Below, a large "bathtub", as the small, deep pool is known, awaits us. The pool has yet to swallow any canyoner whole, however, this doesn’t make the view from above any less intimidating. Meter for meter, the group members are lowered down from a height of ten metres and quickly exit the pool for dry land. Another hurdle conquered! Two highlights of the tour are still to come. Focussed and disciplined, the group clamber and slide down the gorge, following their canyoning guide and nervously anticipating the next surprise. The more observant canyoners soon see what the next challenge is. Climbing between the rock faces, a big drop becomes visible. "That’s quite far down," someone says. The others nod in agreement and start to prepare themselves mentally for the jump ahead. 

©Dominic Ebenbichler

Coolness, self-discovery and a thirst for adventure

From this rock, the group have the choice to jump from six or ten metres. One after the other the “boys” and “girls”  make the jump. Bettina is the last to jump and wants to brave the jump from the highest point. But, her nerves almost fail her as she wavers at the edge before taking the decisive step out and jumping into the deep. “Wow!” she exclaims as she climbs out of the water, bursting with pride at her achievement.

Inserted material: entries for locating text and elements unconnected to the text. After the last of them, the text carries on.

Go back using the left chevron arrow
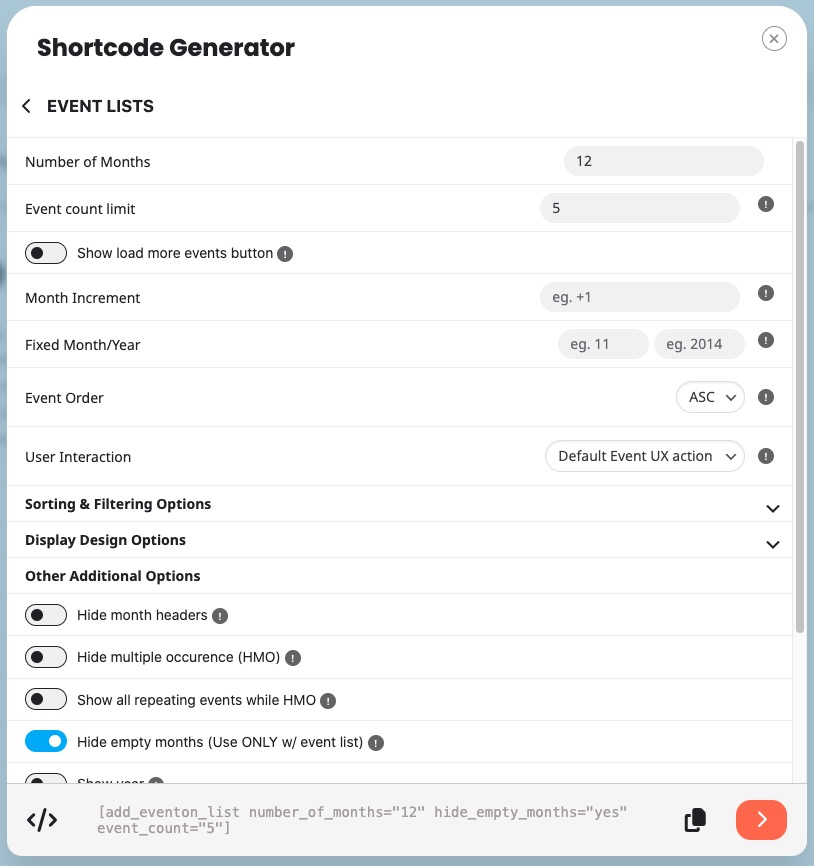 (x=26, y=106)
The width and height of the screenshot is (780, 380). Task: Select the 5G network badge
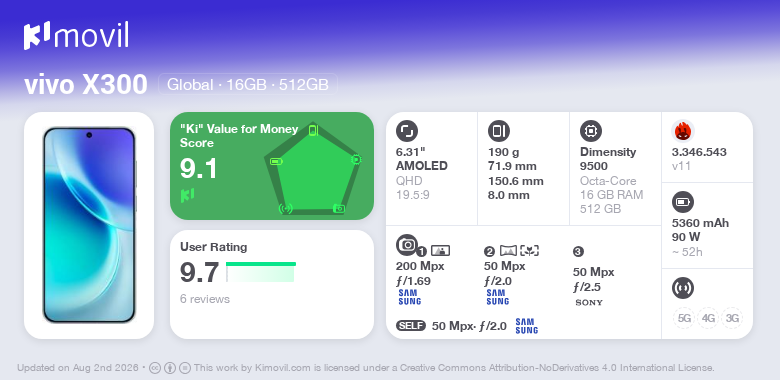tap(684, 318)
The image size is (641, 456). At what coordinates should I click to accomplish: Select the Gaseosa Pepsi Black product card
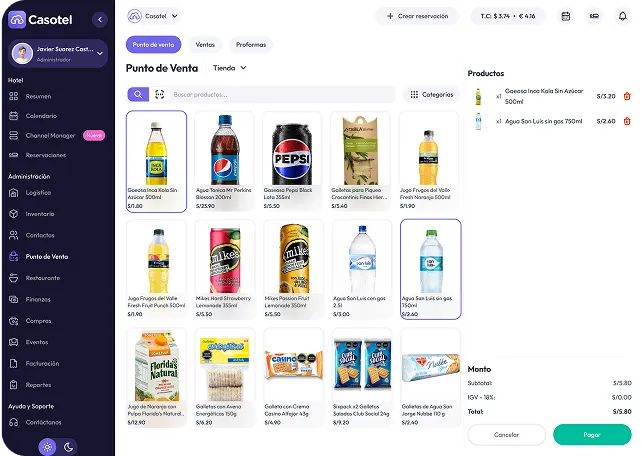292,162
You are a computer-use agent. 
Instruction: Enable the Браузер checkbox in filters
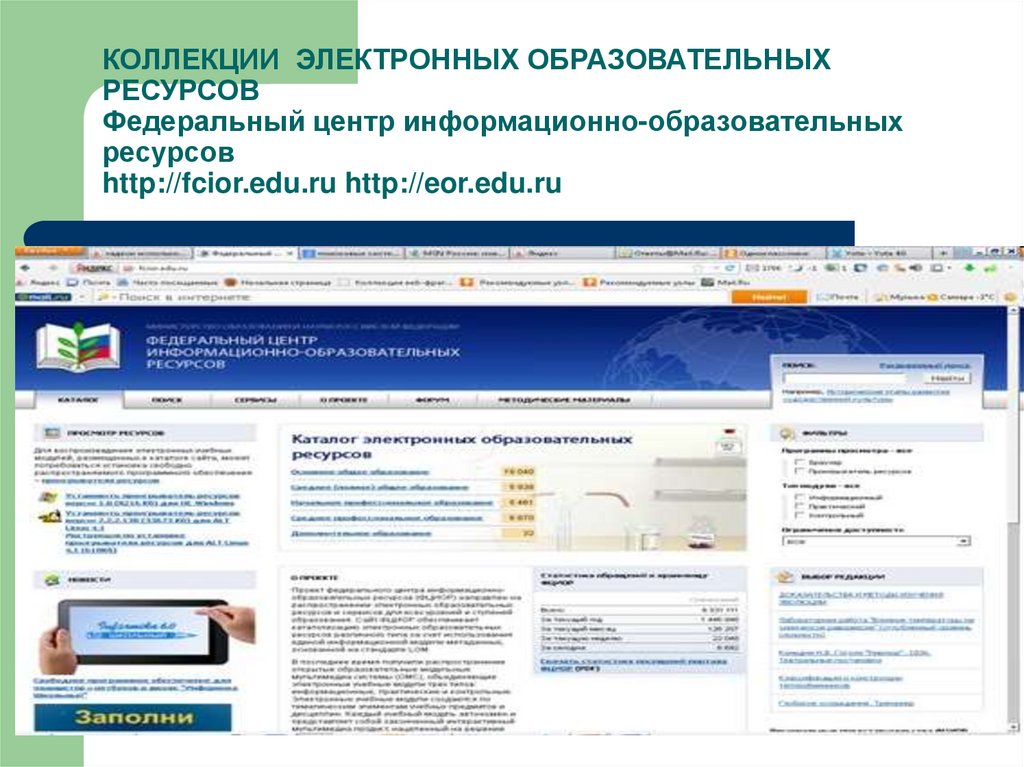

The last abseiling section of 20 metres is now a piece of cake for these hardened canyonauts. 

Slowly but surely, the canyoning tour is coming to an end. The group are delighted with their adventure. The younger ones evaluate the experience as "cool", to which another replies "I would like some more of that coolness". One lady is visibly introspective and says with a shy smile: "After pushing my limits and testing my courage, I feel like I have learnt a lot about myself today."

The Zemm Canyon was a true adventure for the whole group. And, on the journey back to Mayrhofen, it is clear that it has only fuelled the group’s thirst for adventure – they are already planning their next action sport adventure in the Ziller Valley.